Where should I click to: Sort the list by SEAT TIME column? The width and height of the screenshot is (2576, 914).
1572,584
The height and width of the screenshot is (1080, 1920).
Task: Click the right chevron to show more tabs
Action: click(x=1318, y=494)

* * * * *

**TASK TO CARRY OUT:** Please reproduce the entire listing. Keep it identical.

**EXERCISE SOLUTION:**
Where should I click to: Sort the list by SEAT TIME column? The width and height of the screenshot is (2576, 914).
1572,584
The height and width of the screenshot is (1080, 1920).
Task: Click the right chevron to show more tabs
Action: click(x=1318, y=494)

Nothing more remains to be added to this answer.